Me juego las dos manos que, durante la campaña, el candidato hablará en castellano, que volverá a sacar pecho andaluz:  «Soy lo que ustedes llaman un charnego», explicó en el Congreso, chuleando de abuelos y padres de Jaén. El español es su lengua materna, hará bien en hablarlo. Dudo, sin embargo, que le voten sus propios parientes colomenses. Ser hijo y nieto de inmigrantes y hablar castellano hizo a Rufián diputado, también portavoz (es bueno) de ERC, de un partido que no ha conseguido pasar de tres ediles en esa poblada ciudad del Barcelonés. Tampoco en otras del cinturón.

Dicen los independentistas republicanos que es hora de pasar página, de olvidar a los alcaldes herederos del «desarrollismo». Se refieren a Manuela de Madre, la muy recordada almeriense, a su sucesor Bartolomeu Muñoz y a la actual alcaldesa Núria Parlón. Según todas las previsiones, Parlón, que gobierna con una merecida mayoría absoluta, repetirá alcaldía. Rufián se volverá a Madrid, al Congreso de España, de donde nunca ha tenido intención de salir. Ya ha avisado que, pase lo que pase (que no será mucho) compaginará empleos en la Alcaldía y en la Cámara Baja. A Rufián cambiar de disfraz le cuesta poco.

En Barcelona, Ada Colau quiere quitarle los votos a ERC, cuyo candidato, Ernest Maragall, fue el más votado en las anteriores elecciones. En consecuencia, para demostrar que los activistas también lo son de la autodeterminación de los pueblos y de los idiomas minoritarios, acaba de aprobar un Día de la Lengua Catalana. Nunca he oído reclamar esa  festividad en mi ciudad natal -la gente está harta de días de todo y más-, pero debe ser un pacto para futuros pactos.

El ayuntamiento de Colau ha hecho una encuesta -de las cientos que se están haciendo en este interminable período electoral que sufrimos- y ha descubierto que, en 2012, el castellano era la lengua habitual del 56,5% de la juventud barcelonesa, pero ahora ha subido hasta el 62,1%. La conclusión debería ser que a los jóvenes catalanes, como a muchos mayores, se nos está haciendo antipática la imposición del catalán. En tiktok, al parecer, hablan y cantan en otros idiomas. 

«La inmersión ha fracasado de tanto imponerla»

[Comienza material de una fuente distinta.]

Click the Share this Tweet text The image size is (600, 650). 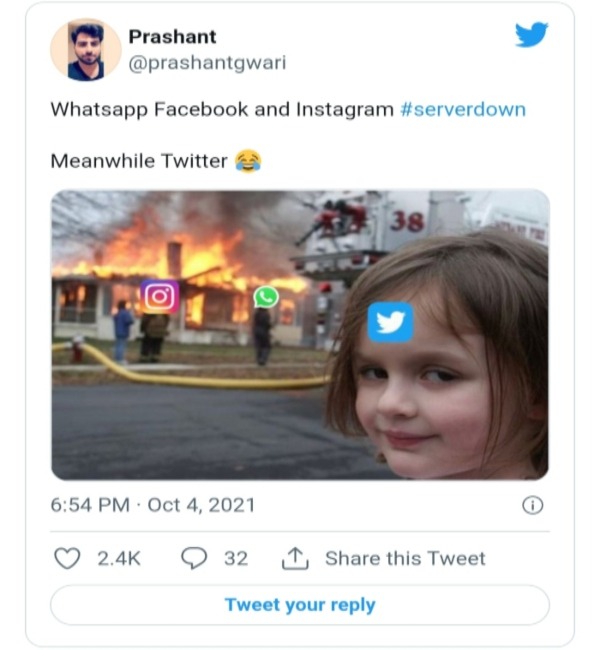405,558
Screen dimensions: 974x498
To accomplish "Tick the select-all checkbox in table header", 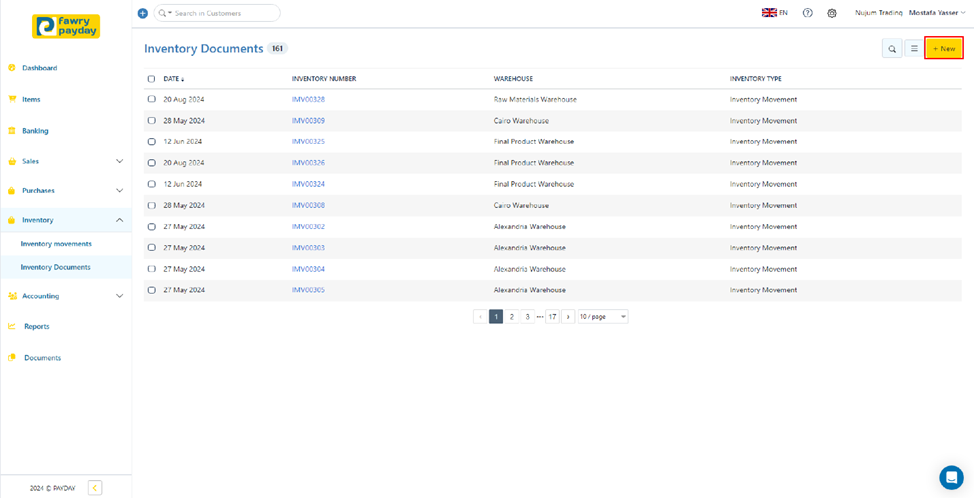I will [x=152, y=79].
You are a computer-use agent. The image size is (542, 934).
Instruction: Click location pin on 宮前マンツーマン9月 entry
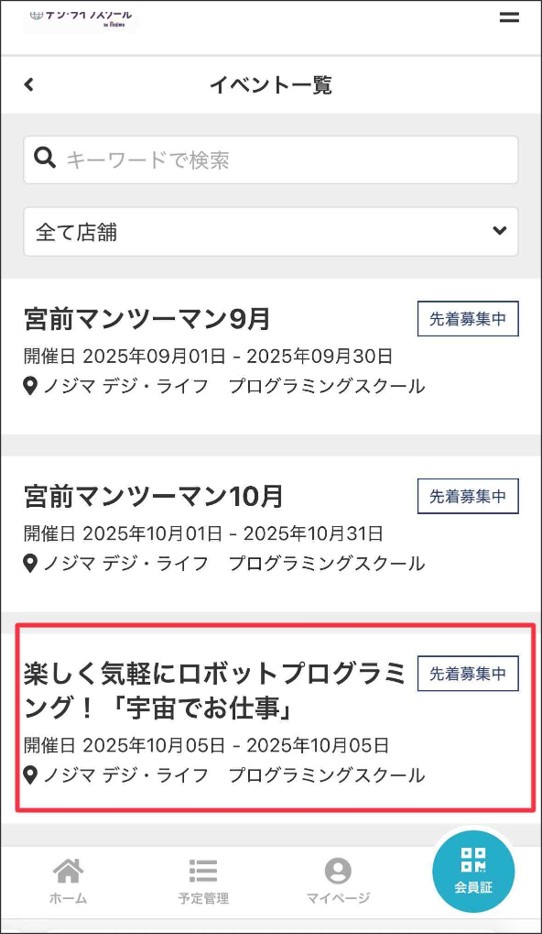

Al poco de anunciar el nuevo Día, un acuerdo conseguido dentro del llamado Pacto Nacional de la Lengua, ERC le pidió a la alcaldesa que hablara siempre en catalán en sus actos públicos. Ni un pregón más de la Mercè en español. La nueva izquierda de los Comunes tiene una facción claramente independentista; se vio en 2017 cuando varios de sus diputados votaron a favor del referéndum anticonstitucional. 

Noto el hartazgo ante la impostura y el silencio cómplice cada vez que paseo por mis lugares preferidos del área metropolitana, donde me quedan muchos amigos, familia y casi todos mis mejores recuerdos. El domingo, mientras comíamos una fideuá en Garraf, en el chiringuito al que iba con mi padre, los camareros, amabilísimos, nos hablaron en castellano y en catalán. Elige el cliente. También nosotros, charnegos con más o menos ancestros catalanes o del resto de España, nos sentamos frente al Mediterráneo y hablamos, en el batiburrillo lingüístico de siempre, sobre nuestros hijos y nietos, de la jubilación, de los tiempos que fueron y de los que vienen. 

Déjense de idas y venidas ideológicas. La clase media metropolitana es real. No quiere leyes ambiguas ni mentiras piadosas ni disfraces según el escenario. La inmersión ha fracasado de tanto imponerla. Asúmanlo y redacten una norma que proteja en serio las lenguas propias, las dos. No intenten engañarnos ni hagan ver que la culpa de todo, de las empresas que se van, de las leyes que se incumplen, es de España. Empiecen a hablar claro sobre qué piensan hacer para que Cataluña crezca y supere la recesión que viene. Buena suerte, candidatos. Good luck, Rufián.